_Assignment:_ Nothing but the data itself, reproduced exactly, is the expected answer.

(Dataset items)
──────────

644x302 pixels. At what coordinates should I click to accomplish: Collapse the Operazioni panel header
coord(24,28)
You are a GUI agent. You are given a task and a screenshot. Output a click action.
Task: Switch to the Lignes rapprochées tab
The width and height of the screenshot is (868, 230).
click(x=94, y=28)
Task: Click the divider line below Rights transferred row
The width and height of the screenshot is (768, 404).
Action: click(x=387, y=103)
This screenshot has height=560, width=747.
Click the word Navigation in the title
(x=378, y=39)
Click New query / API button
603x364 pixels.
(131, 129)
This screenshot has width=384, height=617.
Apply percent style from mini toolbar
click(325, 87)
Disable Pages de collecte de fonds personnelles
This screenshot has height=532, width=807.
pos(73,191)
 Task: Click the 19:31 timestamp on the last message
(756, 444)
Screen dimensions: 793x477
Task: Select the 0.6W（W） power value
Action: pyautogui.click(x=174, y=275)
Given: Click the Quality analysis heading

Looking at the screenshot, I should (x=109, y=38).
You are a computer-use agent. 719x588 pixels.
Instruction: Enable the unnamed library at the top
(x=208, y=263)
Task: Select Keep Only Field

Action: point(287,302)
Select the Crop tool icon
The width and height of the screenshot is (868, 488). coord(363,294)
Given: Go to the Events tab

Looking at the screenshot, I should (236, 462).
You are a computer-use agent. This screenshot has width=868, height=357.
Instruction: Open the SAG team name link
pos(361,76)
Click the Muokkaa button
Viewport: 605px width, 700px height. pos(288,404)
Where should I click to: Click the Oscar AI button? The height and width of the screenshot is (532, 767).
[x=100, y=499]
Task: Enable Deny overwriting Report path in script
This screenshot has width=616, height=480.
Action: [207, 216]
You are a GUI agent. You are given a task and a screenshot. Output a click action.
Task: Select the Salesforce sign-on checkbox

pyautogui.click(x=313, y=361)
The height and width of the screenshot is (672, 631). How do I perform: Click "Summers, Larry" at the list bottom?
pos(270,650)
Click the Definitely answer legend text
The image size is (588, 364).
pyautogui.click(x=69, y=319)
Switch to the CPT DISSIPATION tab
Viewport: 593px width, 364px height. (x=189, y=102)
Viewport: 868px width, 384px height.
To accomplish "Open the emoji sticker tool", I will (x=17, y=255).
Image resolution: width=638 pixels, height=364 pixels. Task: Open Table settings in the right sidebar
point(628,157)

──────────

_Answer for this exercise:_
644x302 pixels. At what coordinates should I click to accomplish: Collapse the Operazioni panel header
coord(24,28)
You are a GUI agent. You are given a task and a screenshot. Output a click action.
Task: Switch to the Lignes rapprochées tab
The width and height of the screenshot is (868, 230).
click(x=94, y=28)
Task: Click the divider line below Rights transferred row
The width and height of the screenshot is (768, 404).
Action: click(x=387, y=103)
This screenshot has height=560, width=747.
Click the word Navigation in the title
(x=378, y=39)
Click New query / API button
603x364 pixels.
(131, 129)
This screenshot has width=384, height=617.
Apply percent style from mini toolbar
click(325, 87)
Disable Pages de collecte de fonds personnelles
This screenshot has height=532, width=807.
pos(73,191)
 Task: Click the 19:31 timestamp on the last message
(756, 444)
Screen dimensions: 793x477
Task: Select the 0.6W（W） power value
Action: pyautogui.click(x=174, y=275)
Given: Click the Quality analysis heading

Looking at the screenshot, I should (x=109, y=38).
You are a computer-use agent. 719x588 pixels.
Instruction: Enable the unnamed library at the top
(x=208, y=263)
Task: Select Keep Only Field

Action: point(287,302)
Select the Crop tool icon
The width and height of the screenshot is (868, 488). coord(363,294)
Given: Go to the Events tab

Looking at the screenshot, I should (236, 462).
You are a computer-use agent. This screenshot has width=868, height=357.
Instruction: Open the SAG team name link
pos(361,76)
Click the Muokkaa button
Viewport: 605px width, 700px height. pos(288,404)
Where should I click to: Click the Oscar AI button? The height and width of the screenshot is (532, 767).
[x=100, y=499]
Task: Enable Deny overwriting Report path in script
This screenshot has width=616, height=480.
Action: [207, 216]
You are a GUI agent. You are given a task and a screenshot. Output a click action.
Task: Select the Salesforce sign-on checkbox

pyautogui.click(x=313, y=361)
The height and width of the screenshot is (672, 631). How do I perform: Click "Summers, Larry" at the list bottom?
pos(270,650)
Click the Definitely answer legend text
The image size is (588, 364).
pyautogui.click(x=69, y=319)
Switch to the CPT DISSIPATION tab
Viewport: 593px width, 364px height. (x=189, y=102)
Viewport: 868px width, 384px height.
To accomplish "Open the emoji sticker tool", I will (x=17, y=255).
Image resolution: width=638 pixels, height=364 pixels. Task: Open Table settings in the right sidebar
point(628,157)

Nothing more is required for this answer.